What to produce:
Only a number is expected: how many lines in the entries that follow contain the word "avatar"?

Provided data START

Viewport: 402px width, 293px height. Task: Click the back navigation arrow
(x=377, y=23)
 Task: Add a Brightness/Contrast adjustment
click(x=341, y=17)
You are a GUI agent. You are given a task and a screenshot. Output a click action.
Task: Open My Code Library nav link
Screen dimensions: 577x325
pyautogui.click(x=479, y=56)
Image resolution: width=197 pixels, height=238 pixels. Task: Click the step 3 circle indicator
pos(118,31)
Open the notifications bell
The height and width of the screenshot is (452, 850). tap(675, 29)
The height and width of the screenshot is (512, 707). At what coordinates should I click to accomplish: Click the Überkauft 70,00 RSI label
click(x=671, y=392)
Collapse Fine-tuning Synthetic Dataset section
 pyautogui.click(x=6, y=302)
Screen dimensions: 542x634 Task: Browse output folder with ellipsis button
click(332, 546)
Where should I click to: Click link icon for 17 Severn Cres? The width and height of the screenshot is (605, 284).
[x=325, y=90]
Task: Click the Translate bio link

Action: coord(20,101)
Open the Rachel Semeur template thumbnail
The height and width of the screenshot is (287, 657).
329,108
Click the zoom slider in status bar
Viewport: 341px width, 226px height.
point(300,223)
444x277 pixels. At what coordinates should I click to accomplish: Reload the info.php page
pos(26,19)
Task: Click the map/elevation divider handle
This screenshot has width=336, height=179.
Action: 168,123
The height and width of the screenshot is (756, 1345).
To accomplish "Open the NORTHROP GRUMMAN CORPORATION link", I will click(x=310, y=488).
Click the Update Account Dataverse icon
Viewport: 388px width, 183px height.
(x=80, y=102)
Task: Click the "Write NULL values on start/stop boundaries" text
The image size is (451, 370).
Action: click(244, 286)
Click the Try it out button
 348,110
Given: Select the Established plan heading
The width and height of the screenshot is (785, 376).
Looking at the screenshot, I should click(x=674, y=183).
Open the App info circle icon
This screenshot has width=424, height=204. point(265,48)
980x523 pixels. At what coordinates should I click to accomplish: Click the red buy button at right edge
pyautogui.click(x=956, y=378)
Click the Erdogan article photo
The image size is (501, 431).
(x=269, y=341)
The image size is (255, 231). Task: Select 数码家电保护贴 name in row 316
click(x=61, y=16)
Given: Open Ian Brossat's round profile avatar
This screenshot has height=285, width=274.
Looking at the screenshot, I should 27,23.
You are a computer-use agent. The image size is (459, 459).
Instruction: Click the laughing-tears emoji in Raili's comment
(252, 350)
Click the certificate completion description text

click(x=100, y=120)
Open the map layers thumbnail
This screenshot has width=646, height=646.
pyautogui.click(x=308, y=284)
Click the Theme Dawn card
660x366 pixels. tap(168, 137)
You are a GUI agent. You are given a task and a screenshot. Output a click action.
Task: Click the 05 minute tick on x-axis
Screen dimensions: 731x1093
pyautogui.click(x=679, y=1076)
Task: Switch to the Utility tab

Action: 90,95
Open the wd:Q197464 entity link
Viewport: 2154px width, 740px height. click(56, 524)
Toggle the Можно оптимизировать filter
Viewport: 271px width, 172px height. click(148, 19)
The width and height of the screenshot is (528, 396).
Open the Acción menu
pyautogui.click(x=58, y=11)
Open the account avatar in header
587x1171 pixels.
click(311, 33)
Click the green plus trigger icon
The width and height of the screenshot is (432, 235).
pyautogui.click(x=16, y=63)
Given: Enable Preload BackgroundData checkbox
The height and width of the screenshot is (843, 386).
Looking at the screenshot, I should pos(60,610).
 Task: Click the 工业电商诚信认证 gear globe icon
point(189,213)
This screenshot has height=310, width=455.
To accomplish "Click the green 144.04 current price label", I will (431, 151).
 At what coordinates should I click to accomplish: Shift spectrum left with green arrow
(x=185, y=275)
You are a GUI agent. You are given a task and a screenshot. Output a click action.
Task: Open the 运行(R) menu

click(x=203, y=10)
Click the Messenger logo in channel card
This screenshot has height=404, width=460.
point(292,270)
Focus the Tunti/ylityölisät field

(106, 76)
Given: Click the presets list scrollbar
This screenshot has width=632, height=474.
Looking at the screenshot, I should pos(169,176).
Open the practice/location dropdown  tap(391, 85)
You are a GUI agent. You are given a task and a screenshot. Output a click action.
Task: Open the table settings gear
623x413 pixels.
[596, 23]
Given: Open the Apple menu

Provided data END

Solution to the problem:
2